# START OF Reading text
# Acceleration of matrix geometric series

Suppose we want to find $x$ such that:

$$x=b+Ax$$

where $A$ is a large sparse square matrix with eigenvalues in the unit circle.

There are two representations of the solution:

1) $$x=(I-A)^{-1}b,$$

2) $$x=\sum_{k=0}^\infty{A^k b}.$$

Since we cannot practically store powers of the matrix $A$ (due to memory limits: indeed in practice, we just have a function that computes $Ax$ given $x$), using the representation 2) means evaluating the recurrence:

$$x_t=b+A x_{t-1}.$$

However, since $A$ may have eigenvalues close to $1$ in magnitude, this will converge slowly.

Is there a multivariate series acceleration method which would handle such recursions? (E.g. a multivariate version of the Aitken "delta-squared" process/Steffensen's method.)

Alternatively, is there a technique for solving 1) directly that is guaranteed to have good performance? Do our assumptions on $A$ imply anything about the performance of GMRES / CGS / BICGSTAB(L) / QMR etc.?

Note: This question: "Is there a faster method to compute the geometric series of a matrix?" is similar but seems to be interested in finite sums of small dense matrices, rather than infinite sums of large sparse matrices.
# END OF Reading text
▶ [Task to complete] From the text on accelerating a matrix geometric series, copy the passage that starts at the words "There are two" and ends after "will converge slowly.".
# START OF Given entries
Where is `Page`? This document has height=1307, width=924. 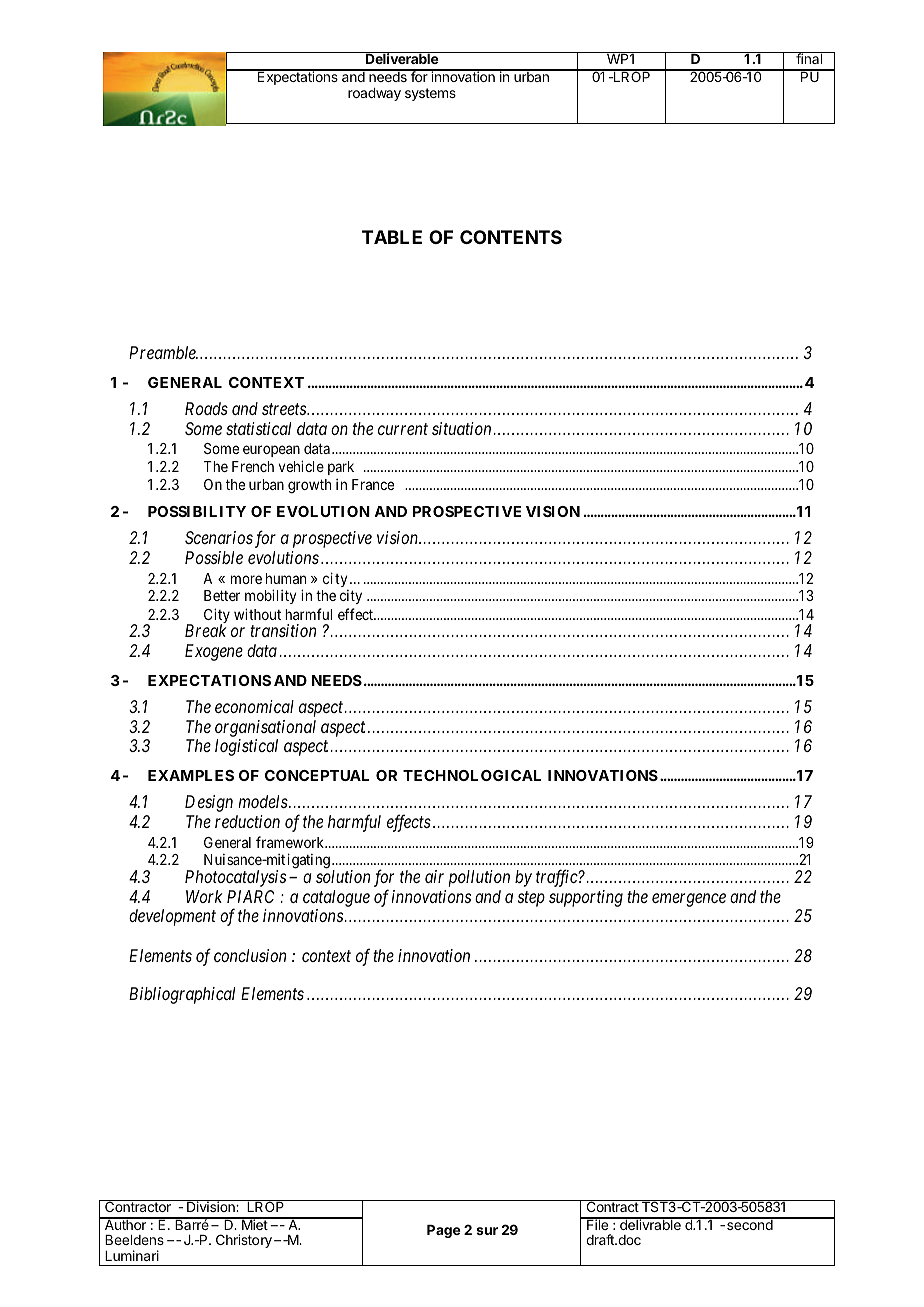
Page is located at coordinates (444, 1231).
# END OF Given entries
# START OF Given entries
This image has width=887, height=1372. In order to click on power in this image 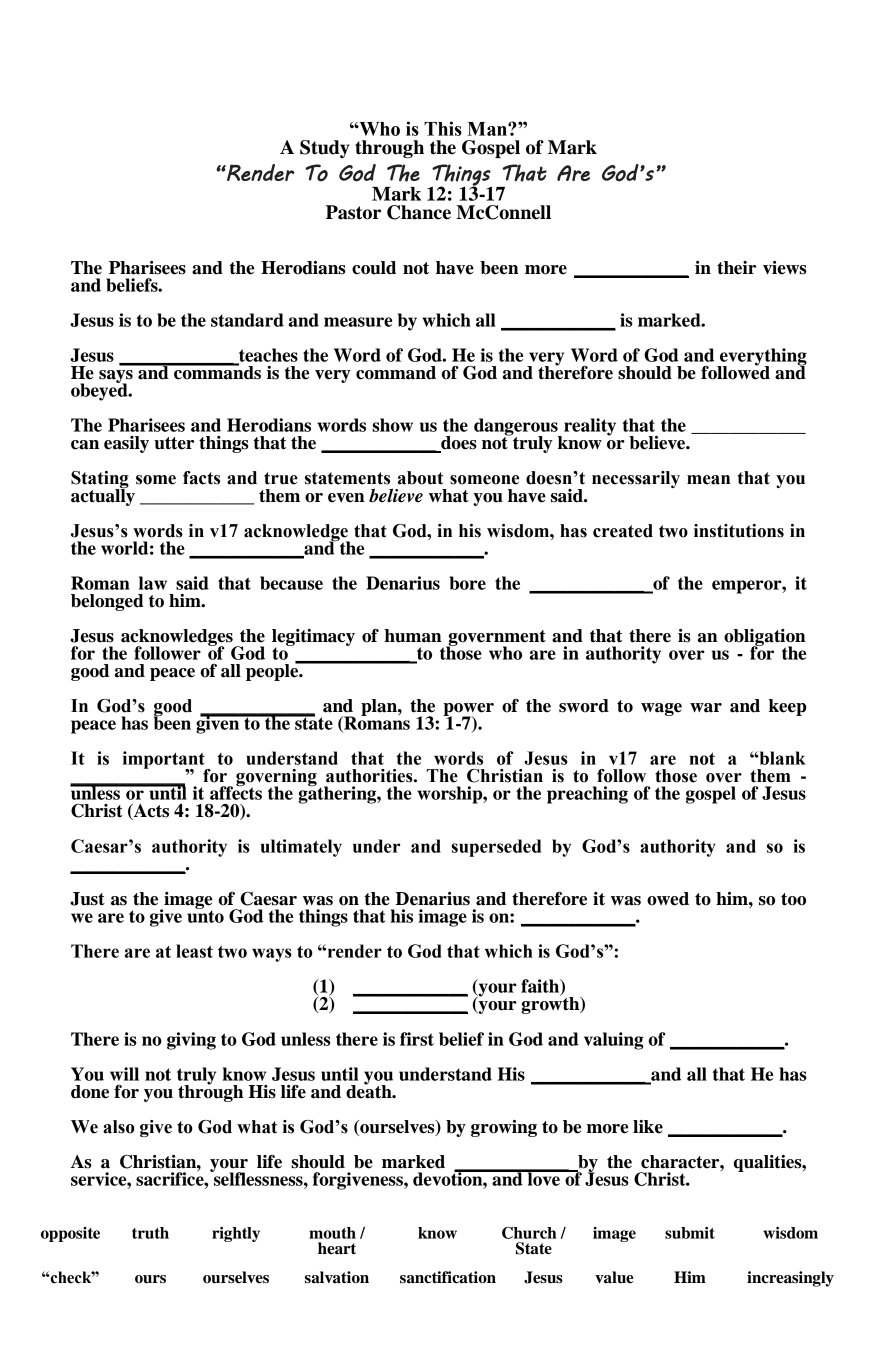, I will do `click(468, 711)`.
# END OF Given entries
▶ [Written answer]
There are two representations of the solution:

1) $$x=(I-A)^{-1}b,$$

2) $$x=\sum_{k=0}^\infty{A^k b}.$$

Since we cannot practically store powers of the matrix $A$ (due to memory limits: indeed in practice, we just have a function that computes $Ax$ given $x$), using the representation 2) means evaluating the recurrence:

$$x_t=b+A x_{t-1}.$$

However, since $A$ may have eigenvalues close to $1$ in magnitude, this will converge slowly.